Bots Are Starting to Comprehend Spanish

May 24, 2016 Tom Reuner

The market adoption of RPA is maturing. Reference points are the successful IPO of Blue Prism, Pega acquiring Openspan and the leading tool vendors progressing toward enterprise grade deployments.


However, despite the maturation, there are no commonly accepted definitions of what RPA actually represents. The core value proposition is twofold: First, it is about recording, scheduling and the playing back of process steps that could not be automated with other technologies or where the cost would not support the business cases. Second, the extraction of data across heterogeneous systems at scale. Yet there are many organizations that use the moniker “RPA” to get a seat at the discussions on the emerging notion of Intelligent Automation without covering those two aspects of the core proposition. The more we were intrigued discussing these issues with Jidoka, a Spanish headquartered organization, who is close to those core aspects.

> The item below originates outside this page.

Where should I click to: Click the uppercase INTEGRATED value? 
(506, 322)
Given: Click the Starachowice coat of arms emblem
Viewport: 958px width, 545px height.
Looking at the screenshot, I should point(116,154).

Jidoka is the RPA solution developed by Novayre Solutions who focus on complex system integration around SOA and BPM projects as well as complex event processing (CEP). Jidoka’s key differentiation is twofold. First and foremost, its entrenchment in the Spanish speaking world with a strong set of marquee clients in key target areas: multinational consultants and system integrators such as Deloitte, leading BPOs and Contact Center providers such as Konecta, or reference clients within the public sector such as the "Virgen del Rocio" hospital, one of the largest in Spain. Second, the Jidoka tool is developed in JAVA while the leading RPA tool provider build on .NET environments. In contrast to the leading RPA tools like Blue Prism, UiPath and AutomationAnywhere, Jidoka does not yet have the capability to record and play back process steps in a plug-and-play style studio. Rather than focusing on automating tasks and then work its way up through an organization, Jidoka is leveraging the domain knowledge of its parent Novayre from a business function point of view. Put in more simple terms for Jidoka it is about top down rather than bottom up. Further differentiating IP exists in OCR tools that can recognize text even in pictures and that can deal with font size changes.

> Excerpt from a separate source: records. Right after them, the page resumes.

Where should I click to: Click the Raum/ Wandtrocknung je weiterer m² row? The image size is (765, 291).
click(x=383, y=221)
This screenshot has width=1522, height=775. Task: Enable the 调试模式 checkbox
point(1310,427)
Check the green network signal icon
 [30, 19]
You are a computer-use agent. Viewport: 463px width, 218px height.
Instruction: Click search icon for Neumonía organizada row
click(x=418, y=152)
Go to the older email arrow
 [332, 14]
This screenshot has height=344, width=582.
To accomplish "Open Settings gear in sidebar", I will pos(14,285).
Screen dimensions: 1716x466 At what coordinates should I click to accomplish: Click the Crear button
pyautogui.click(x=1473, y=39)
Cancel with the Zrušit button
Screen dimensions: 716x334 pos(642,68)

Jidoka is partnering with some of the leading system integrators and has deployed RPA in Spain, Portugal and Mexico. In some cases it has been deployed together with other leading RPA tools underlining the move to broader service orchestration across the industry. Use cases include debt collection for utilities, or human resources management for BPOs. While Jidoka has carved out a leading position in the Spanish-speaking world, in order achieve its goal to expand into the US and UK markets, it has to invest in marketing to get a seat at the table for discussions on Intelligent Automation as well as to localize its offering and go-to-market for those markets.


Jidoka is yet another example that in the still nascent RPA market there is space for a plethora of different offerings and approaches. However, as the market is maturing these offerings have to evolve toward enterprise grade offerings including broad analytical, cognitive and governance capabilities. Part of this maturation is the emergence of the notion of service orchestration where not only Intelligent Automation tools get bundled but broader approaches including integration of ServiceNow or Cloud Brokerage. Therefore, Jidoka has to articulate more succinctly where it aims to play in those emerging environments.


The moniker “RPA” remains a vague term with no commonly accepted definition. The more we need case studies and references that outline the value proposition of the respective providers. While automation remains largely in the eye of the beholder, as an industry we have to progress to a better understanding of the various approaches – and not just those of the poster childs.